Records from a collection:
[start]

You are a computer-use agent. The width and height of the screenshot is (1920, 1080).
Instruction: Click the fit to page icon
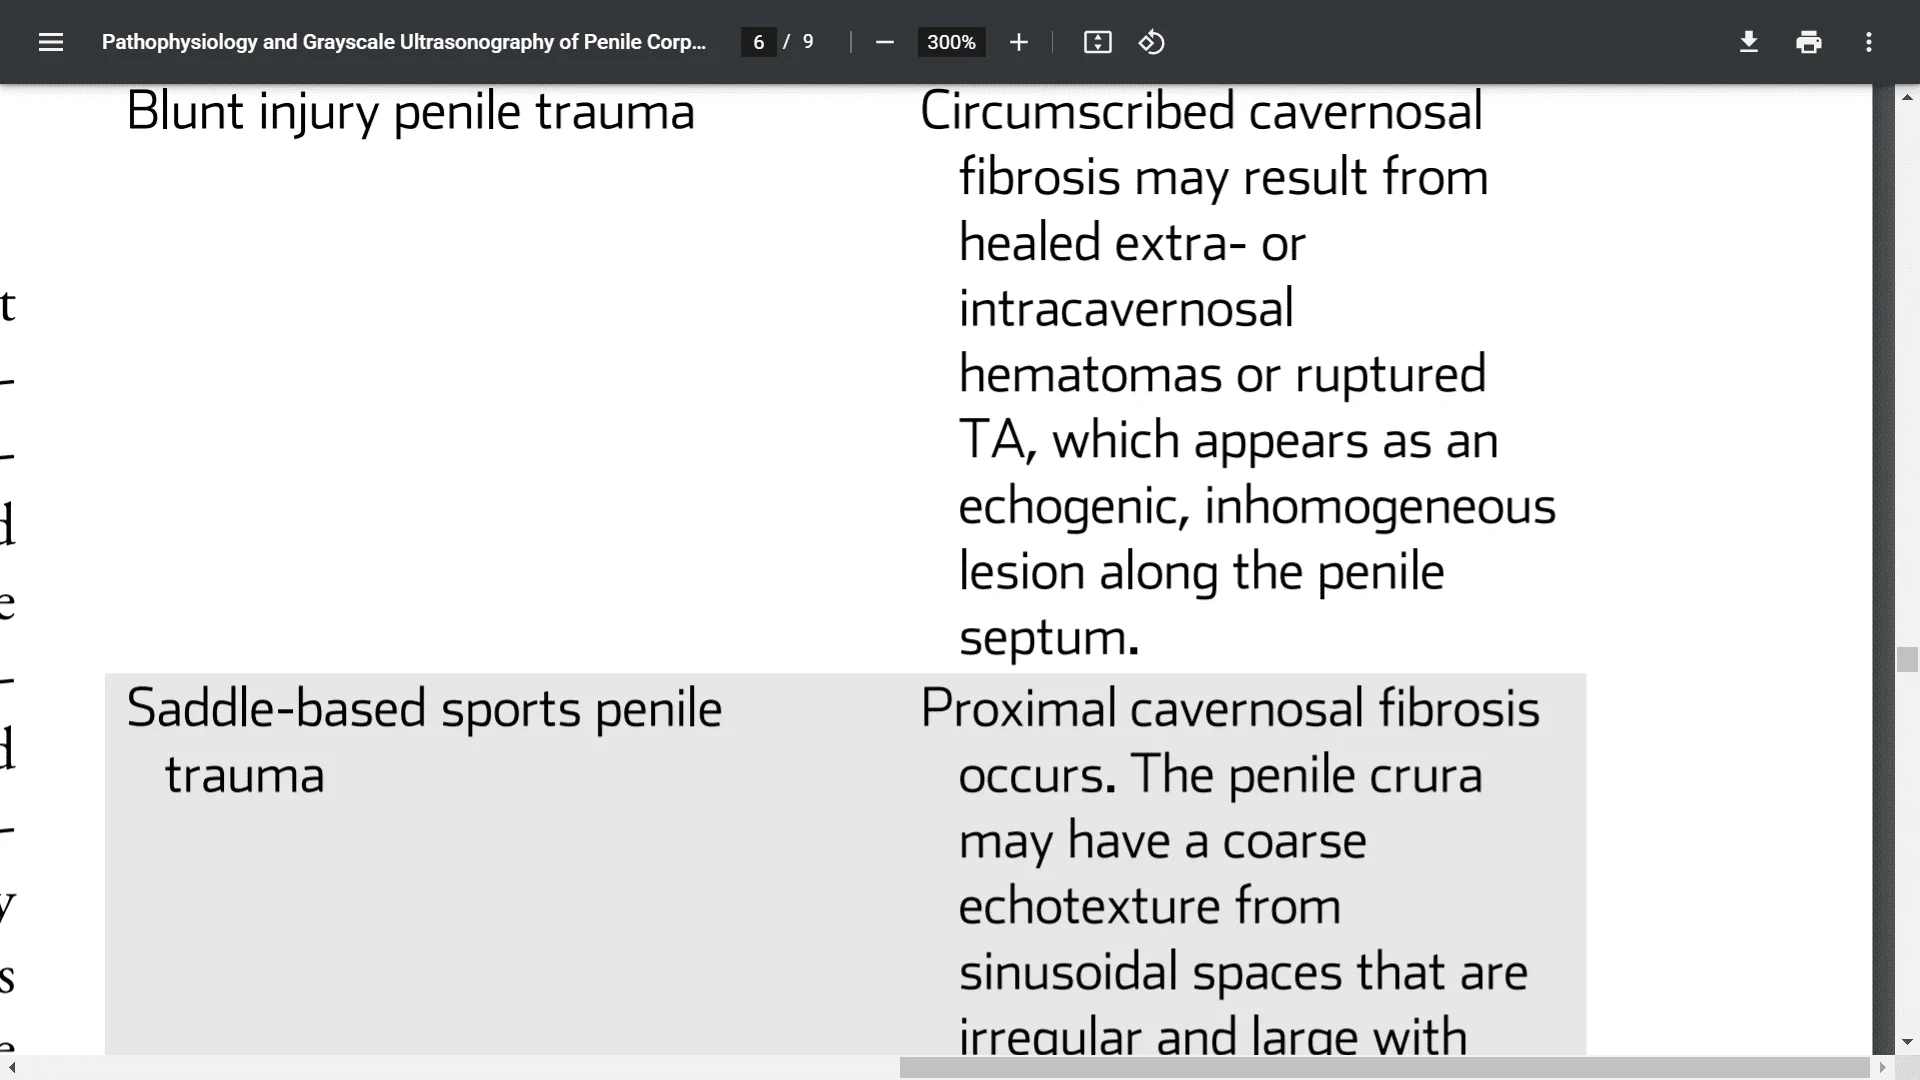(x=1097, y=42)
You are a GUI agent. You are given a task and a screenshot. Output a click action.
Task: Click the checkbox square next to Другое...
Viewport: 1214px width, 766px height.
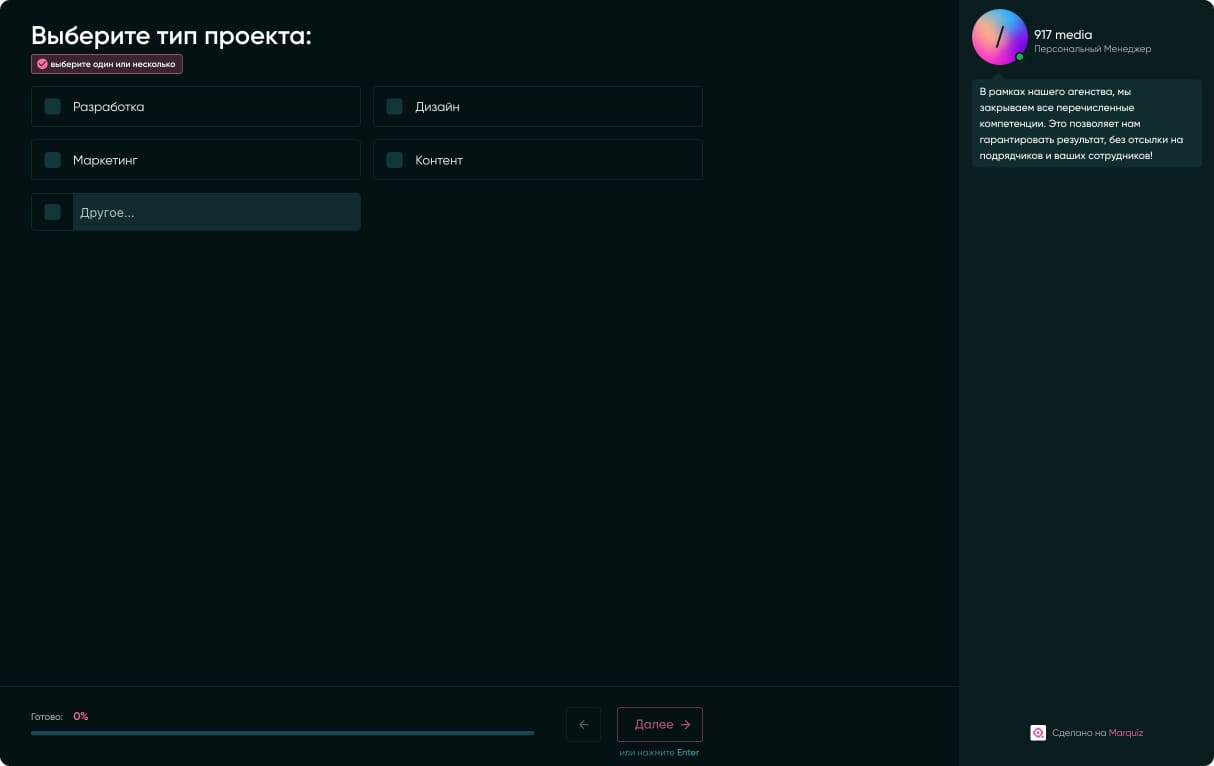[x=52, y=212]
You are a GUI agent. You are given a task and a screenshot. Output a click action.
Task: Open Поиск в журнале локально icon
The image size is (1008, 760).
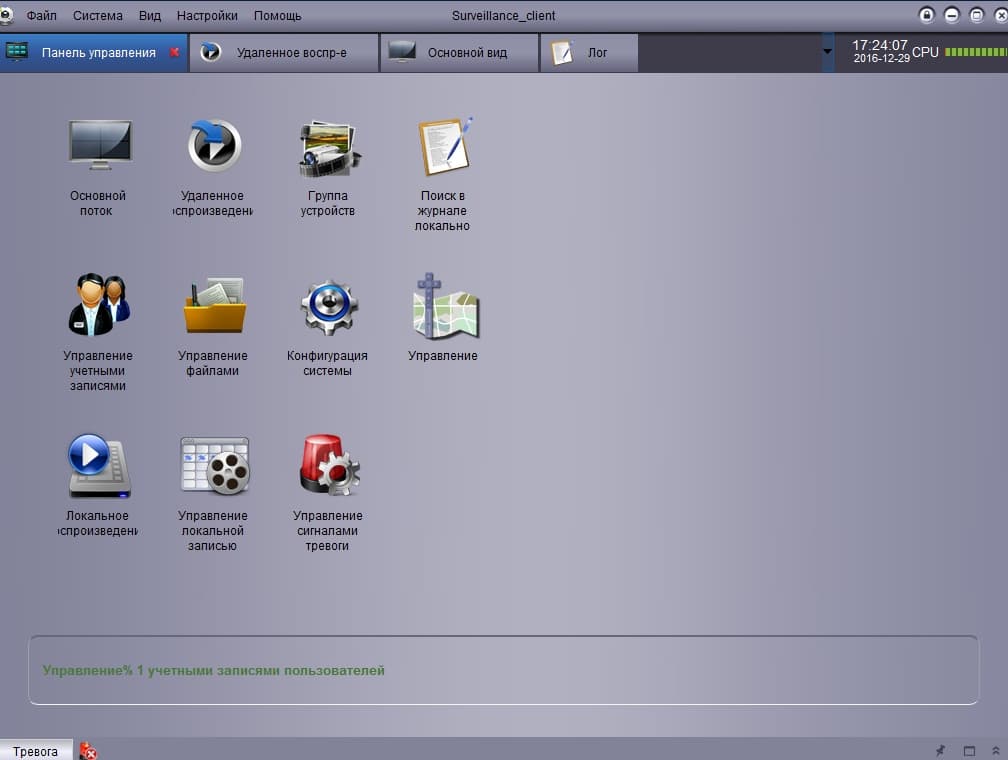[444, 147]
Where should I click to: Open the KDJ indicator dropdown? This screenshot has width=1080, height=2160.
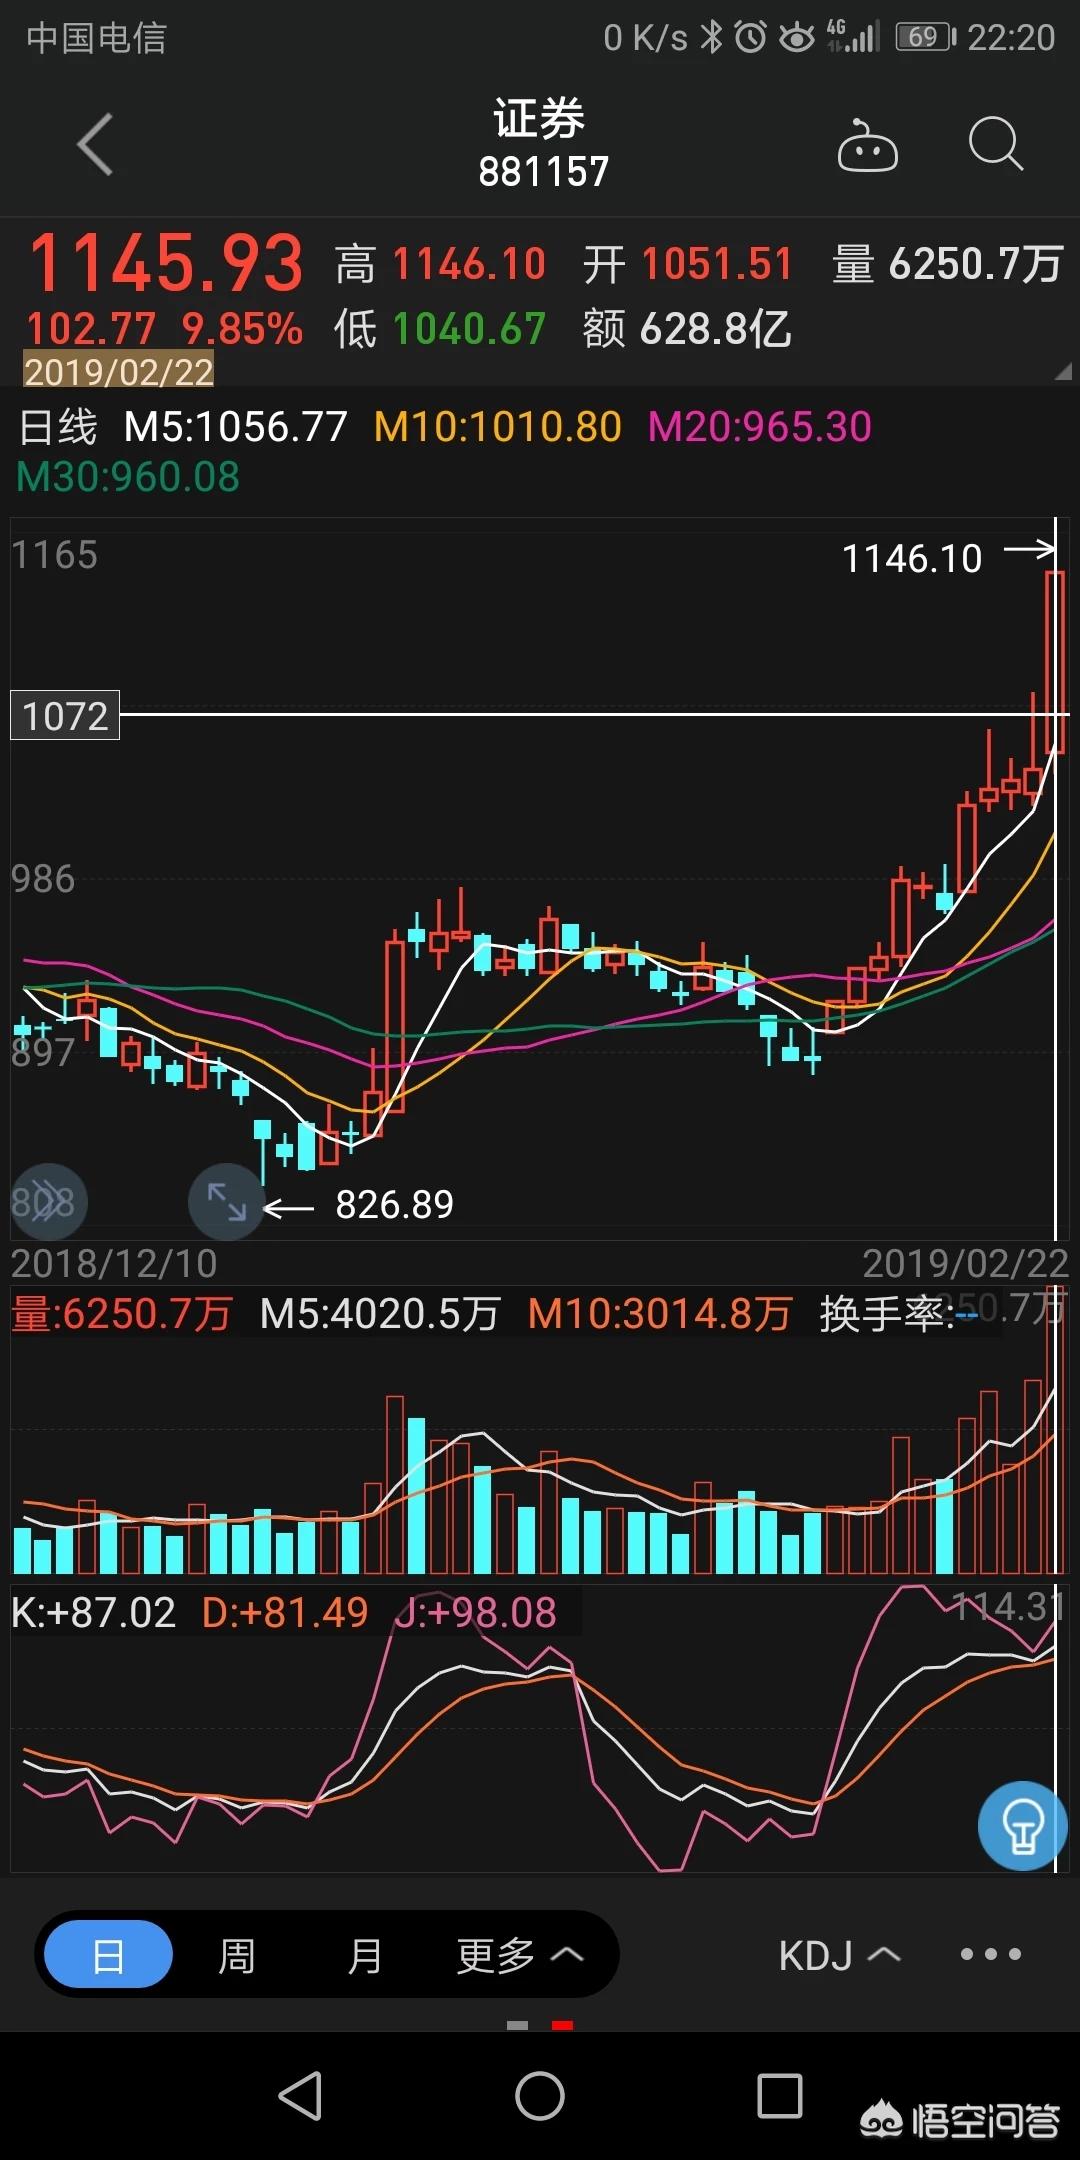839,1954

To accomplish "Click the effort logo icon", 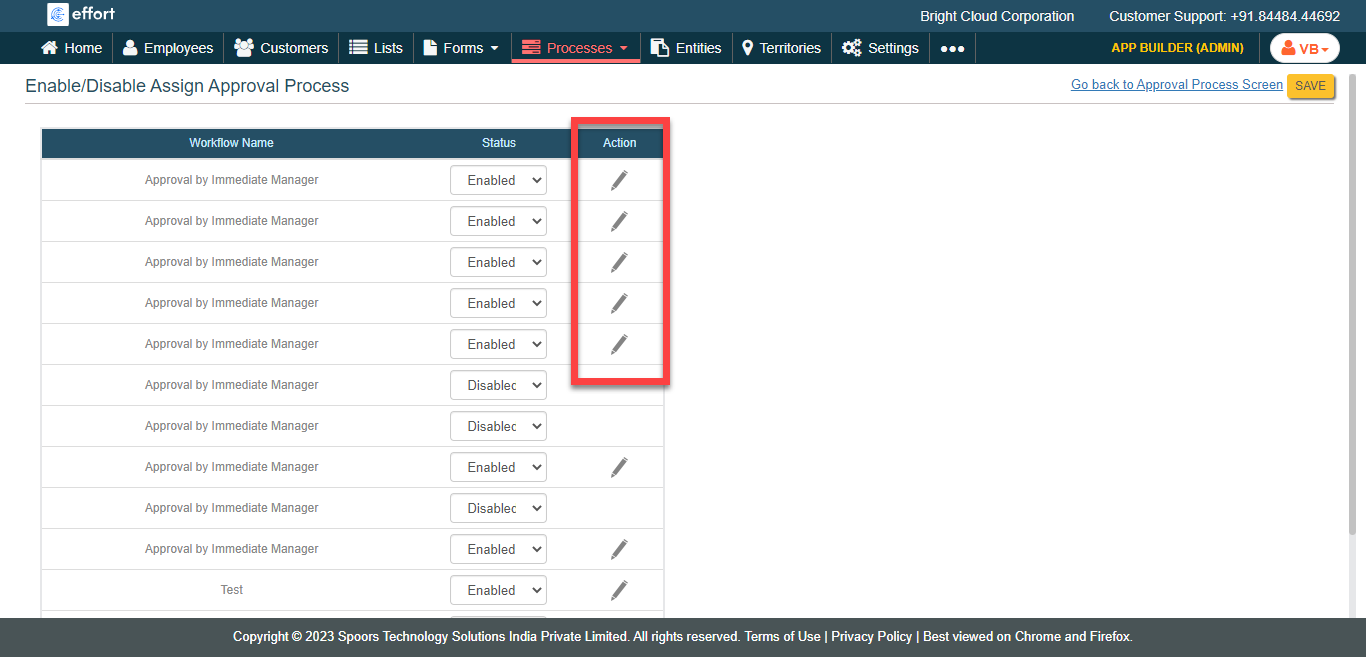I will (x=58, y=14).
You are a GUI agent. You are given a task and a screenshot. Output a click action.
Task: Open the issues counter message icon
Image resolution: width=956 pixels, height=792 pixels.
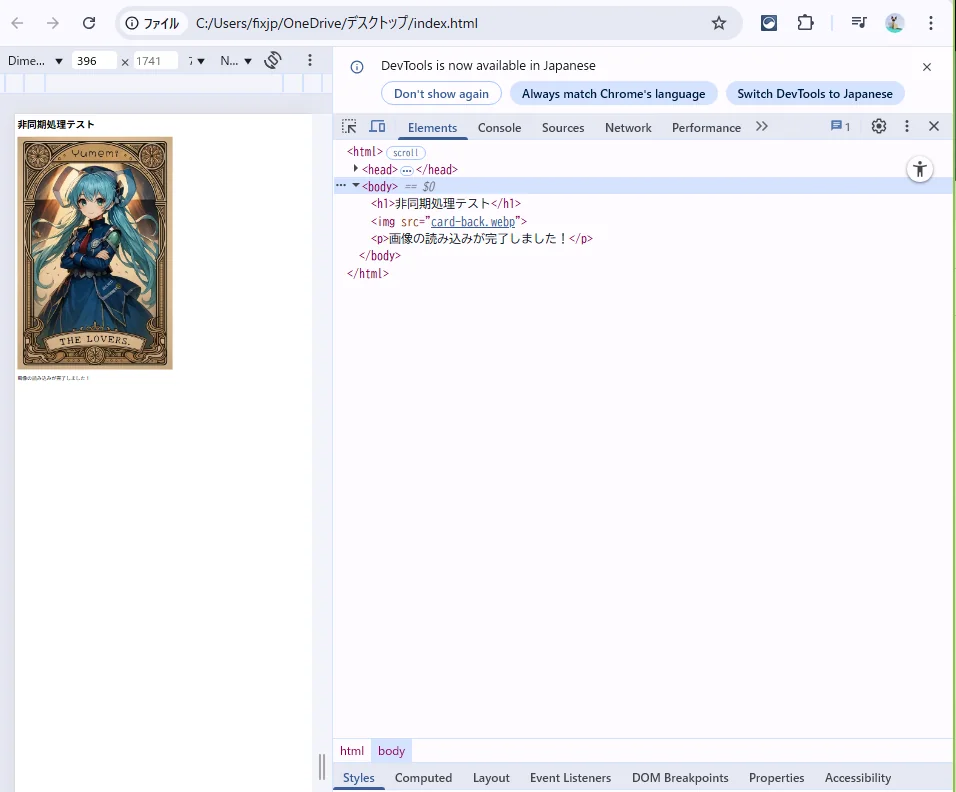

[end]

PROBLEM STATEMENT: Write out everything from the start of the lines down to the line that contains "[x=52, y=212]", keeping the requests and increasing every coordinate in the answers by 105. Leave the pictures out.

TASK RESPONSE:
You are a computer-use agent. The width and height of the screenshot is (1920, 1080).
Instruction: Click the fit to page icon
(x=1202, y=147)
You are a GUI agent. You are given a task and a screenshot. Output a click action.
Task: Click the checkbox square next to Другое...
Viewport: 1214px width, 766px height.
[x=157, y=317]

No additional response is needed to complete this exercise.